Um ponto do levantamento diz respeito à importância do conceito de família para as pessoas que moram na periferia paulistana. Como isso interfere na formação dos laços sociais e no próprio pensamento político delas?
Primeiro, é importante observar que, como essas pessoas vivem em uma situação de muita dificuldade e muito risco, a família é sempre o esteio para se ter um mínimo de segurança e poder organizar a trajetória de vida. A segunda coisa importante a se observar é que a noção de família que essa camada da população tem é mais dilatada, não é no sentido parental-consanguíneo, mas no sentido ampliado que inclui os vizinhos, os amigos, pessoas que ajudam a enfrentar os desafios do cotidiano. Isso passa a ser um elemento muito forte na construção da visão de mundo deles e cria um afastamento em relação às formulações mais tradicionais de esquerda porque eles tendem a perceber a esquerda como aquele conjunto de pessoas que não respeita a religião, a família, nem a trajetória de ascensão individual. Isso impacta a maneira como se enxerga a política.
Mas também tem uma rejeição a valores da direita, quando se pensa no liberalismo clássico, no neoliberalismo, ou mesmo, como diz a pesquisa, a valores do espectro conservador, como a homofobia presente no discurso de alguns pastores, por exemplo.

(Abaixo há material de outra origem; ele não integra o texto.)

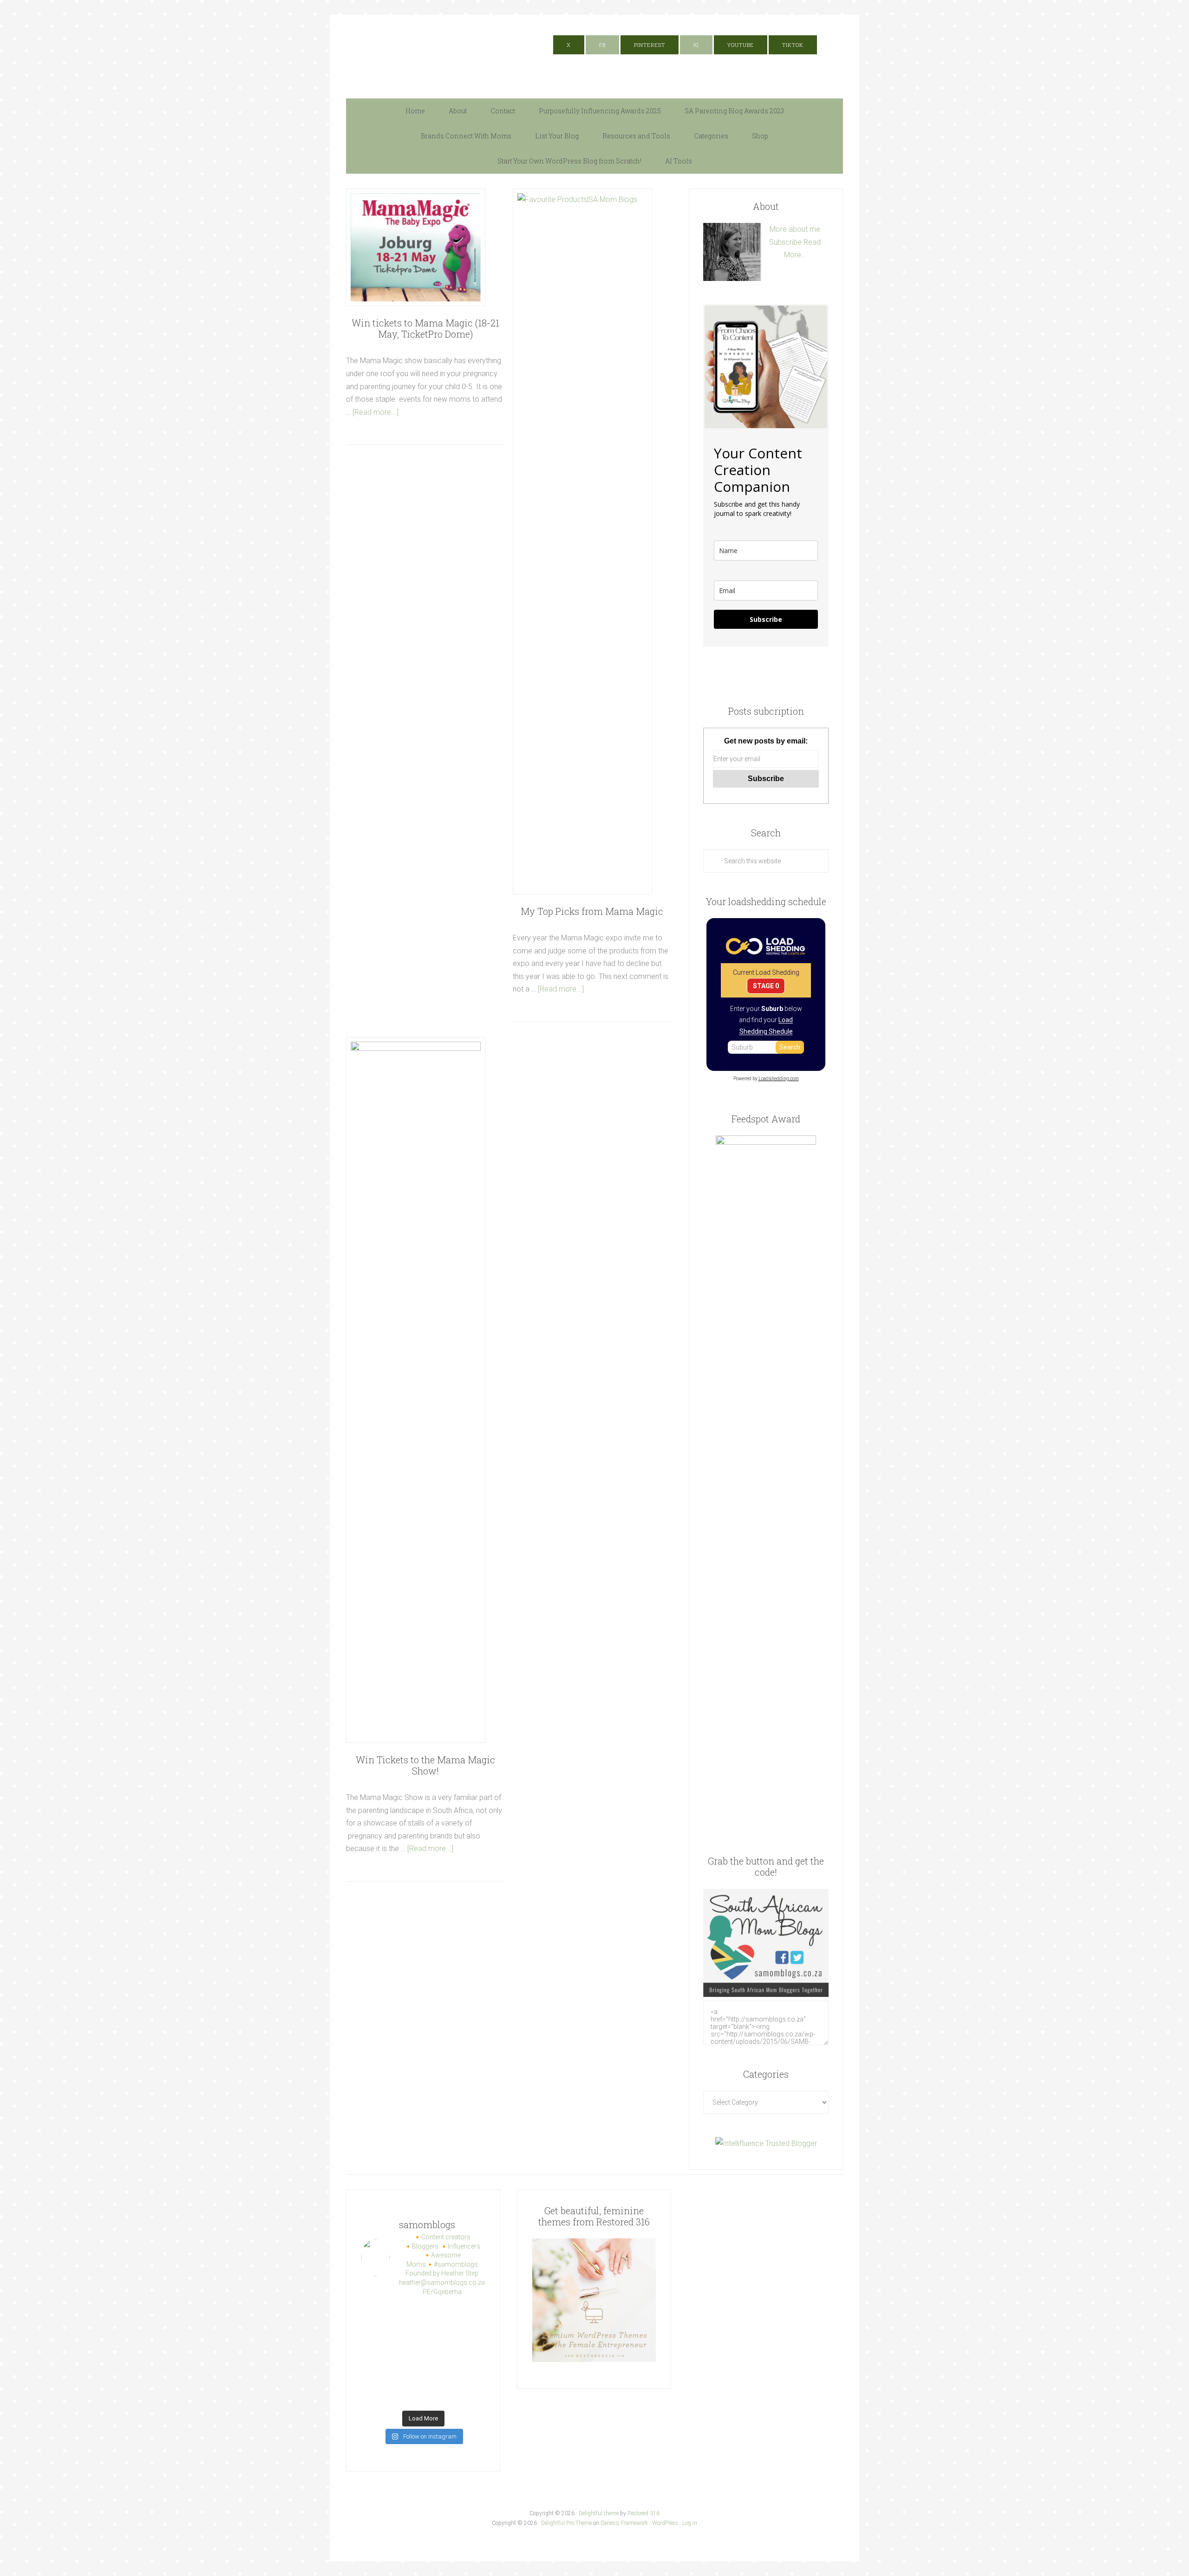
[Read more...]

A realidade concreta faz com que eles precisem viver em contato com essas pessoas. Quando fizemos as entrevistas, era muito comum os evangélicos dizerem "se você me perguntar se gay é ‘de Deus’, vou dizer que não. Mas meu vizinho é gay e temos uma ótima relação, ele me ajuda a cuidar das crianças, da casa, então eu aceito". E as pessoas constroem a justificativa de aceitação na própria Bíblia, aceitam porque a solidariedade é um valor cristão. Andam em uma linha tênue entre uma visão de mundo mais tradicional e outra mais acolhedora.